***** Data for analysis

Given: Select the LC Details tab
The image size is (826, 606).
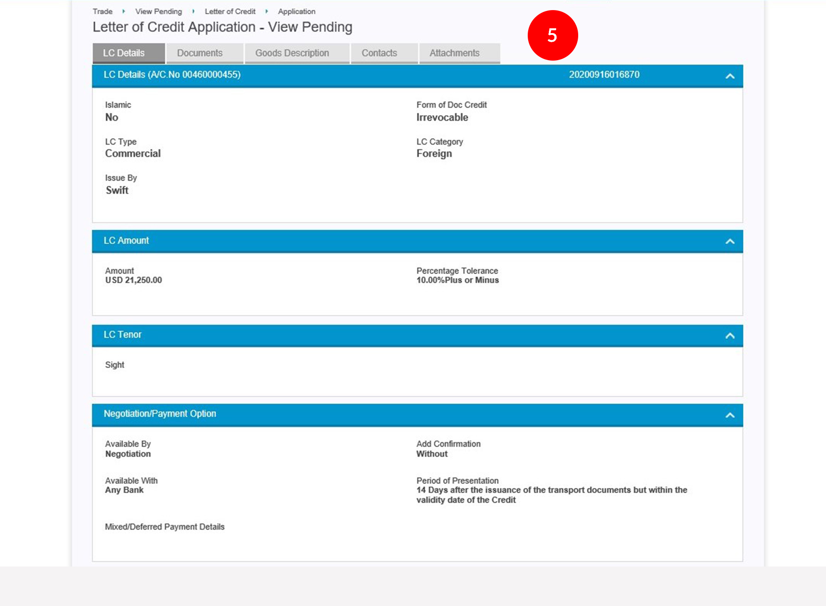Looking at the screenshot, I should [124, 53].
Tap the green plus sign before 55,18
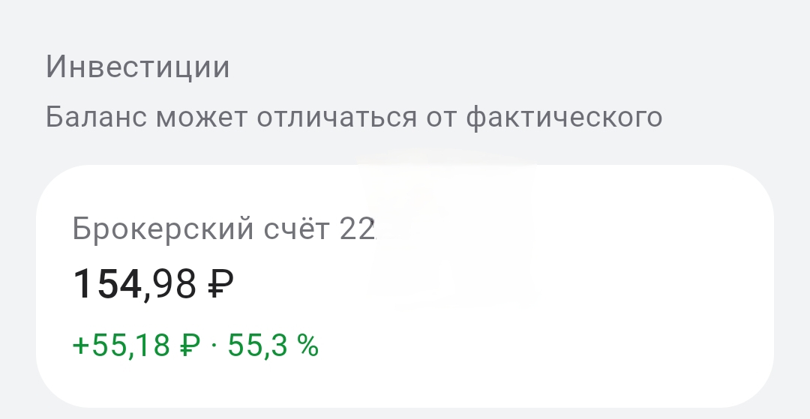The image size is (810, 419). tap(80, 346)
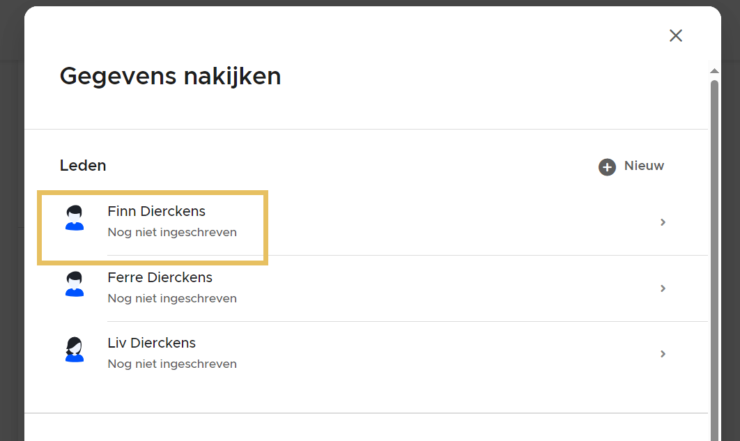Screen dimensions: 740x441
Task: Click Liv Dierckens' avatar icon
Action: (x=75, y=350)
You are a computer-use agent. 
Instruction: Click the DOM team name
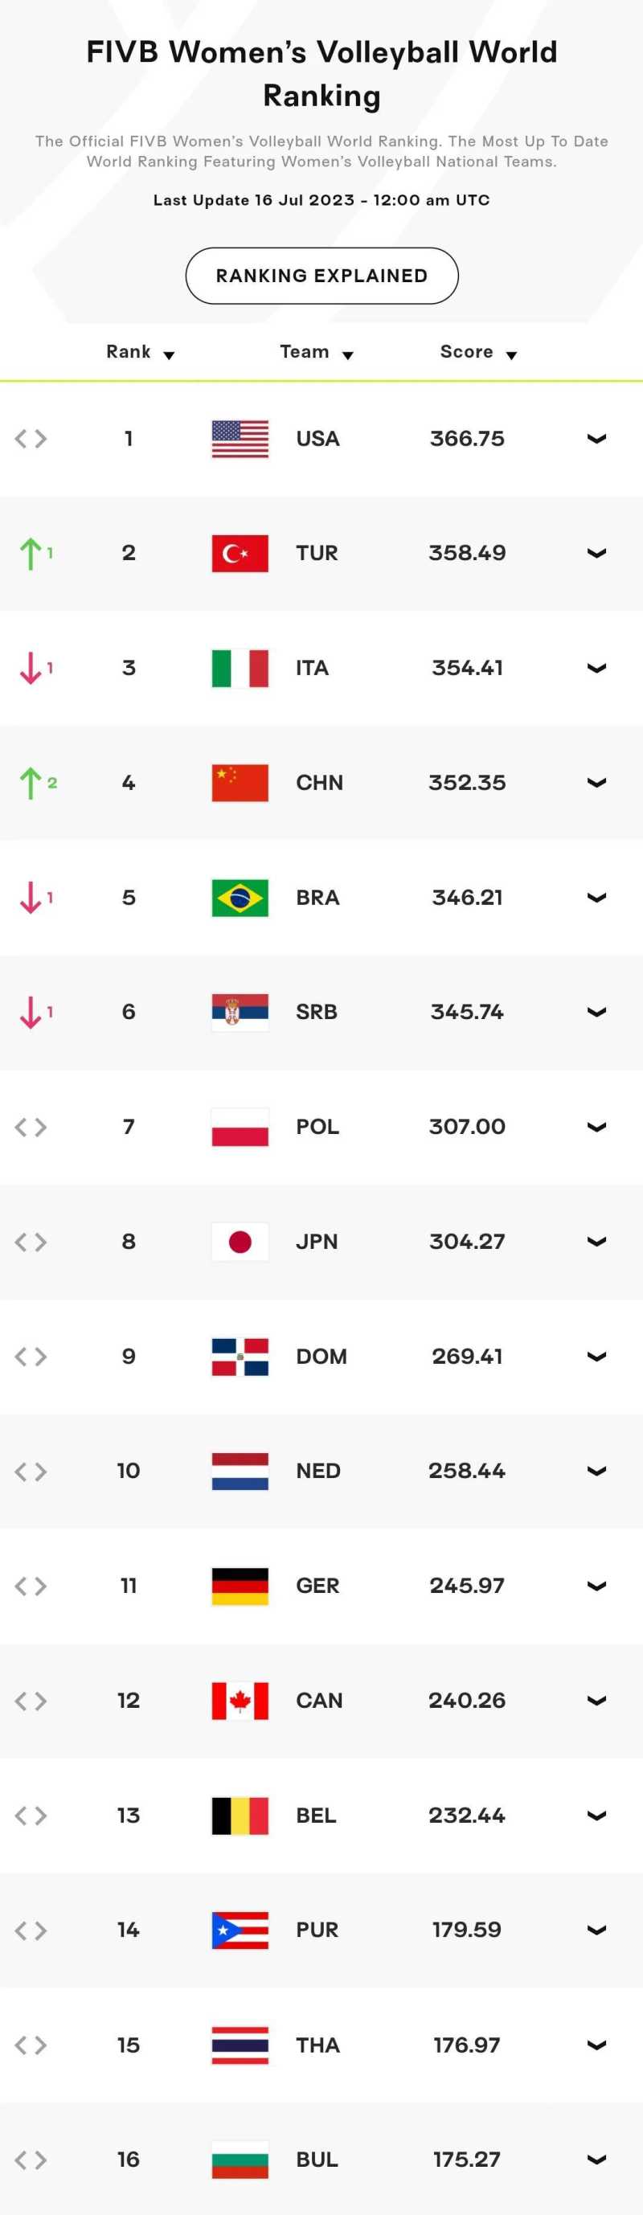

**********

◆ Your assignment: The output must be every line of the records, printed exactly, with the pictures omitted.

◆ Solution for this problem:
Given: Select the LC Details tab
The image size is (826, 606).
Looking at the screenshot, I should [124, 53].
Tap the green plus sign before 55,18
The image size is (810, 419). tap(80, 346)
Screen dimensions: 740x441
Task: Click Liv Dierckens' avatar icon
Action: (x=75, y=350)
You are a computer-use agent. 
Instruction: Click the DOM team name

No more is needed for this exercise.